Emma Krasznahorkai comes from Hungary. She was a European Solidarity Corps volunteer with Slovene Philanthropy from September of 2020 to October of 2021, she worked at the Daily Centre for Migrants in Ljubljana.
Do you think you experienced Slovenia fully in these 13 months?
In the first 6 months I experienced Slovenia in lockdown, but after that I did my best to explore it and go to as many places as I could.
Did you have any expectations before you came?
Maybe I thought that Slovenian language would be a little bit easier and that I could put more effort into learning it (laughs).
When you look back, how was your experience?

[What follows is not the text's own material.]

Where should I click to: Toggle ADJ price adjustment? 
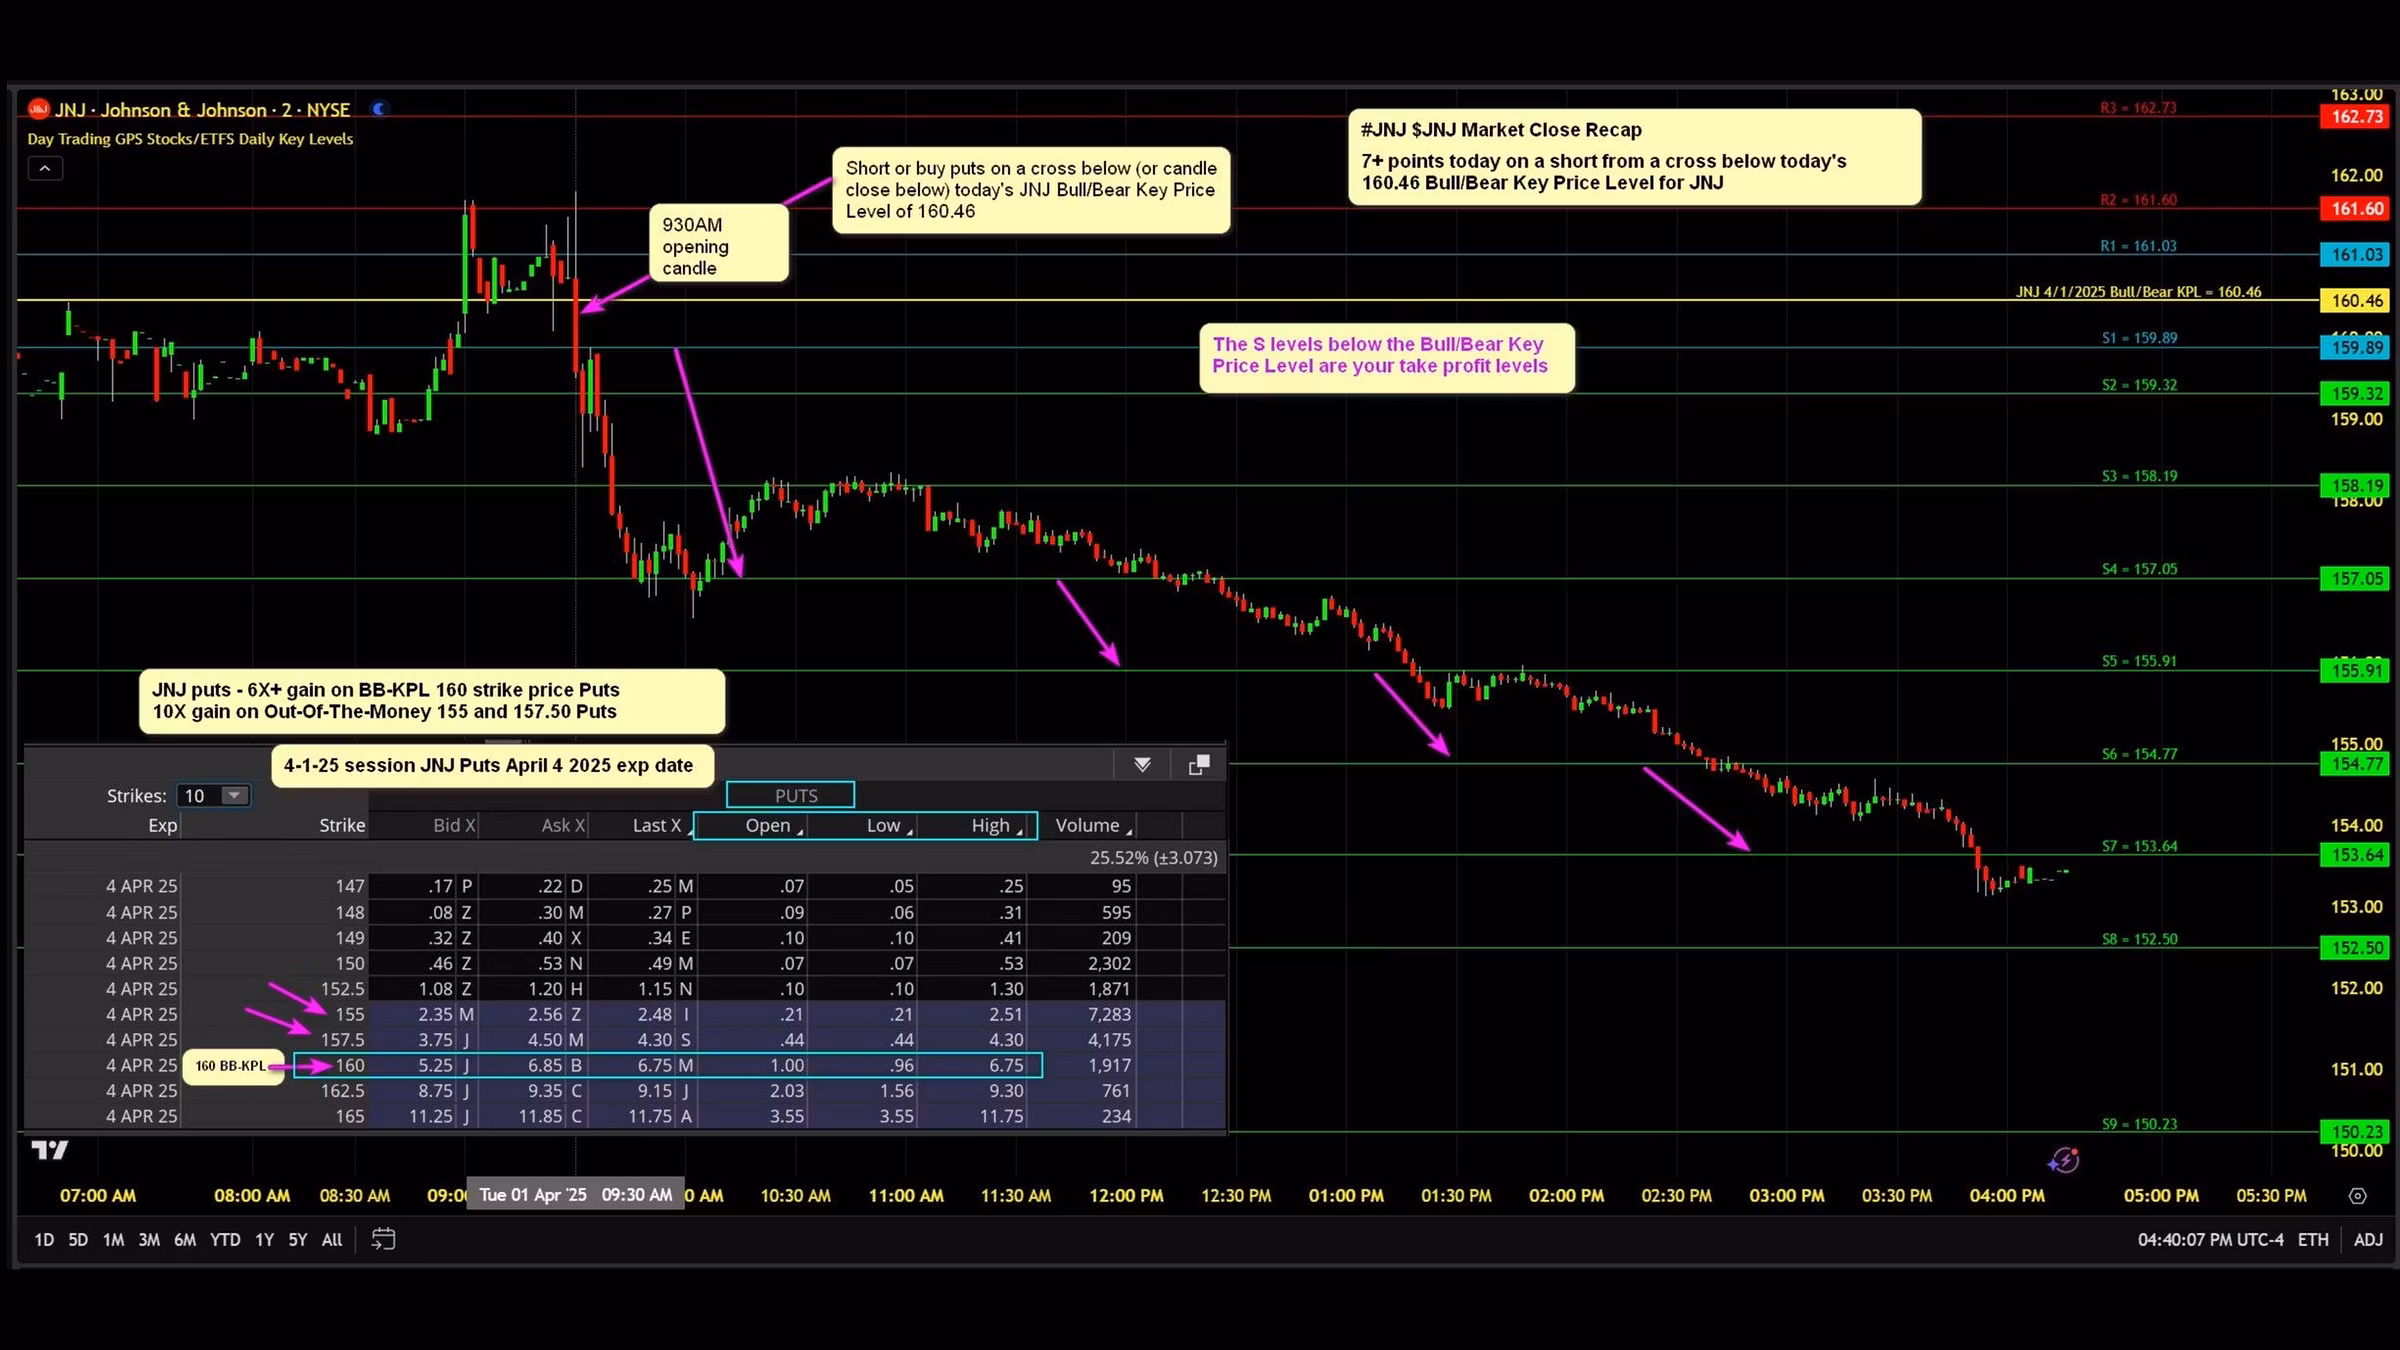point(2368,1240)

I have mixed feelings. The first half was amazing, everything was new and I loved talking to people who came to the Daily Centre – but then it became a routine. I also realised that talking to people 8 hours per day is too much for me … but that’s a good realisation for my future in general. Besides that, my experience at Slovene Philanthropy was amazing and I really like all the people who work here.
What would you point out as your favourite memory or thing that happened during your stay?

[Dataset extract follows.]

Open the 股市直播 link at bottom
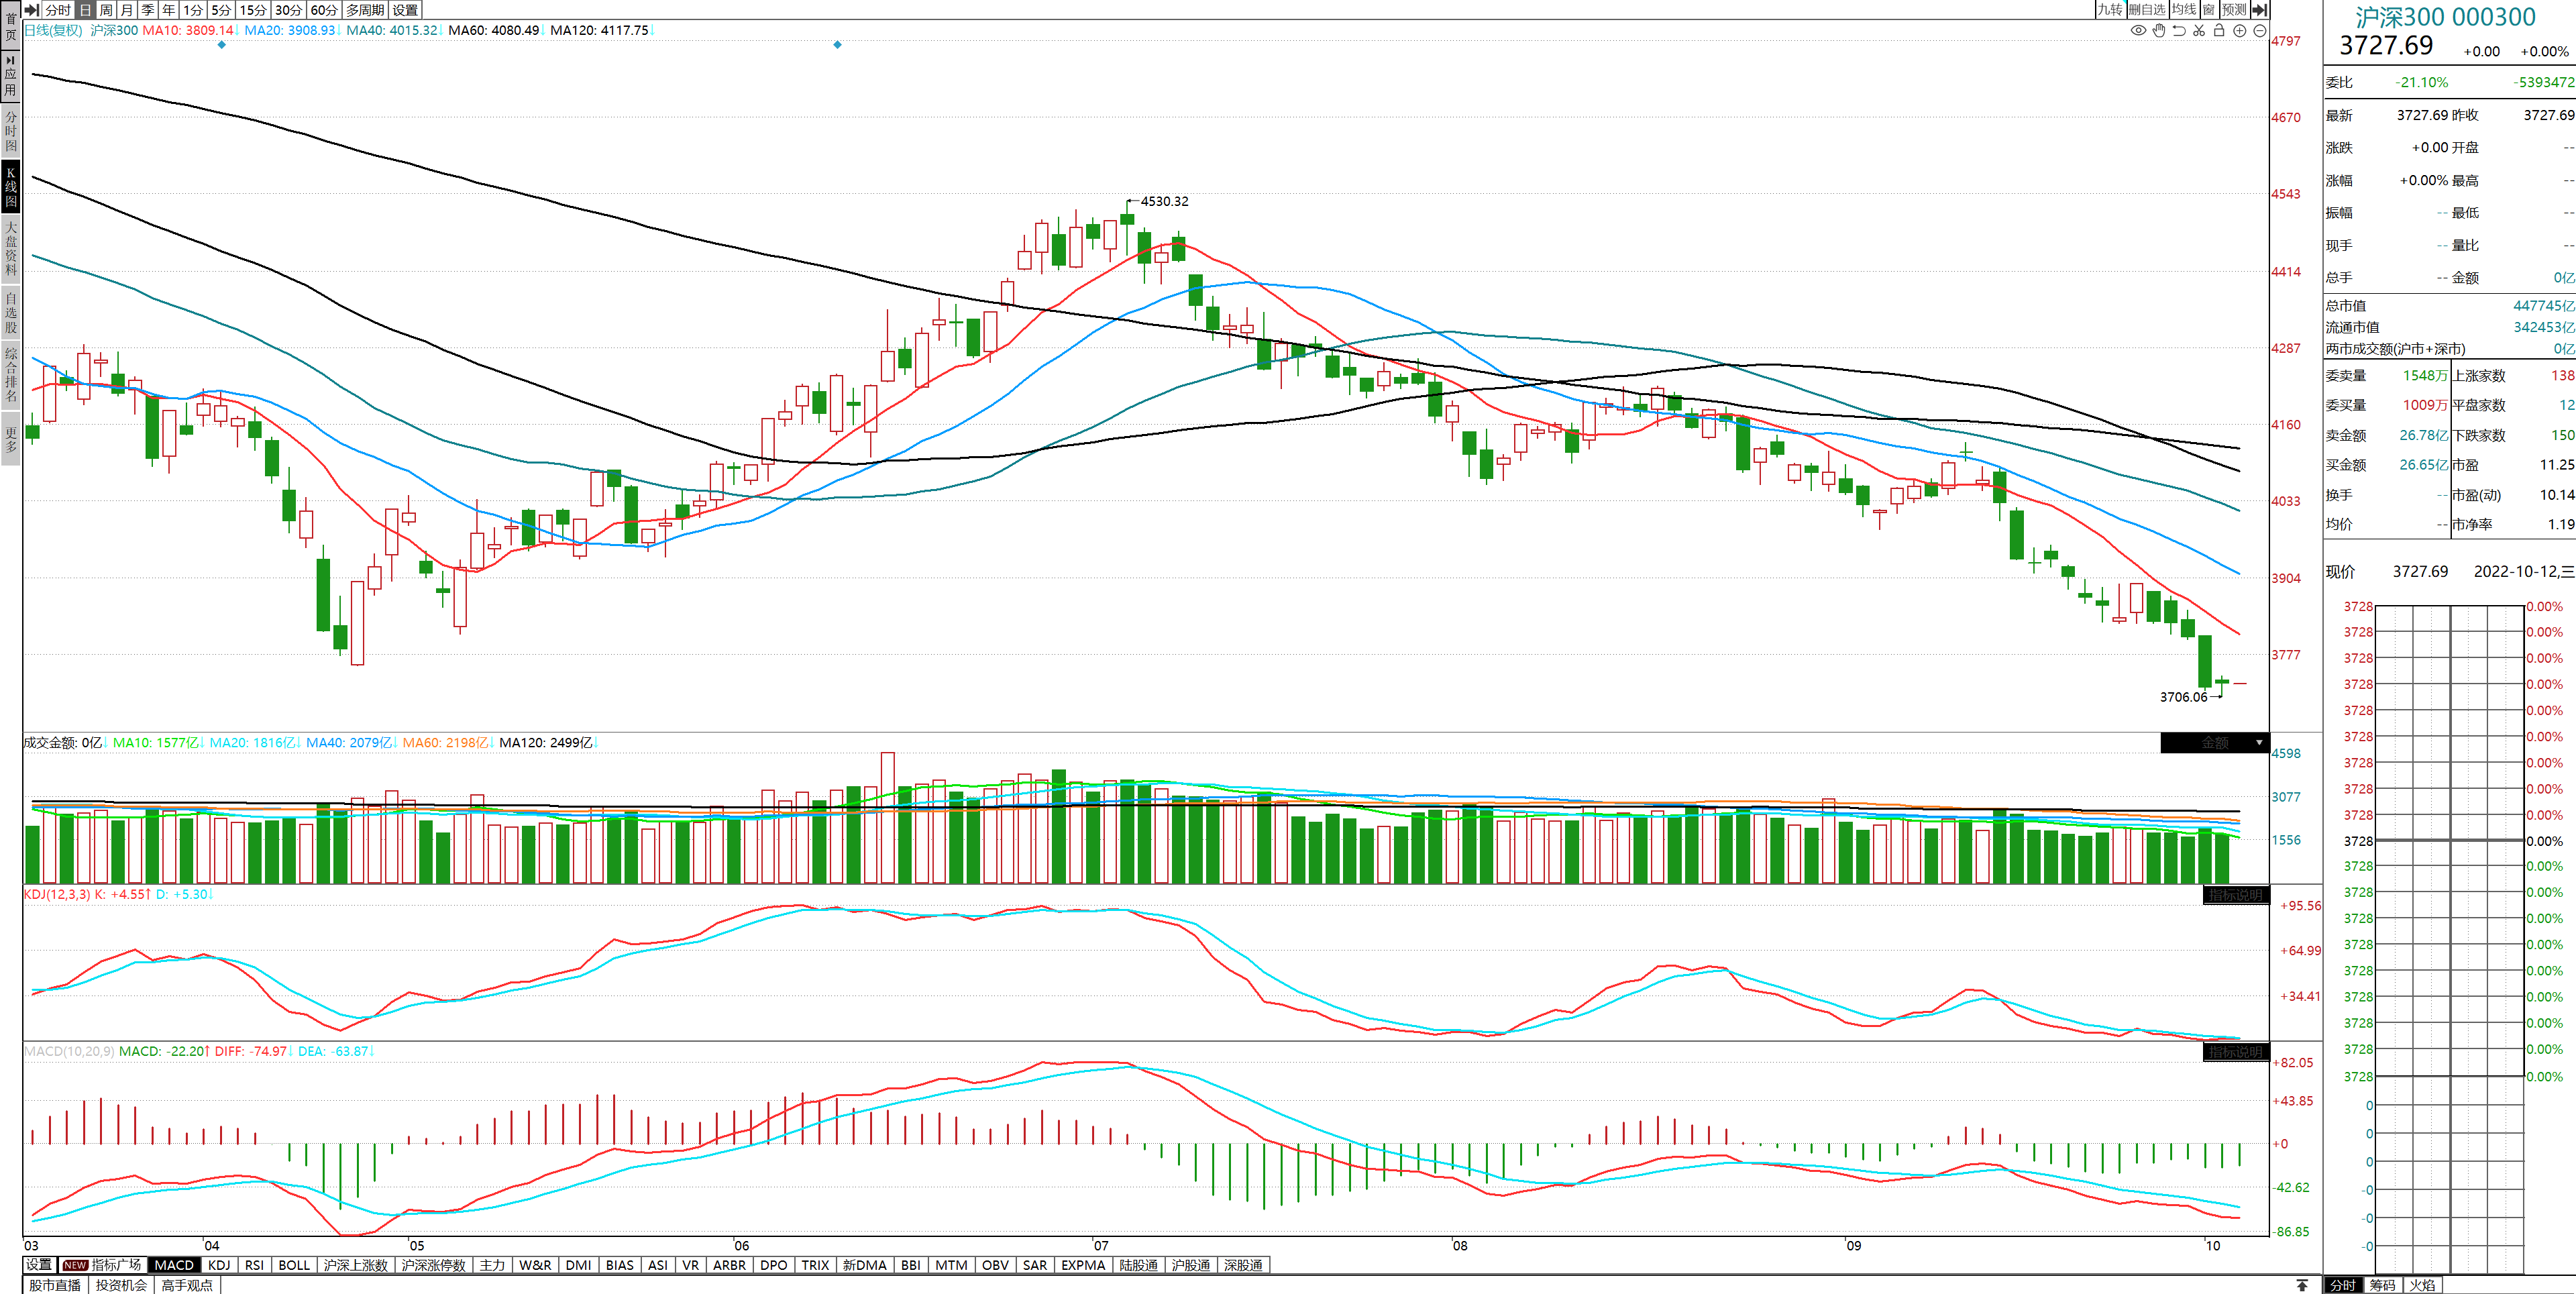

There were many small moments and stories … I liked Tuesdays at the Daily Centre, because that day is meant for women and children, I also had many interesting talks about Islam and Quran. It was really nice to meet refugees and migrants from Africa, because the focus is usually on people from the Middle East – that really expanded my horizons.
What will you miss most about Slovenia?
The nature! I didn’t even know I love nature so much before coming here, but I will really miss it. When you go for a walk, you see the Alps and everything is beautiful around you. The calmness.
I also think people in Slovenia have a much stronger social network and social system than we do in Hungary. Here, one bad thing happens, but the web or the system will catch you – in Hungary, when the same happens, it has a domino effect. I will miss that about Slovenia as well. I know the system is slow and full of unnecessary bureaucracy, but it exists.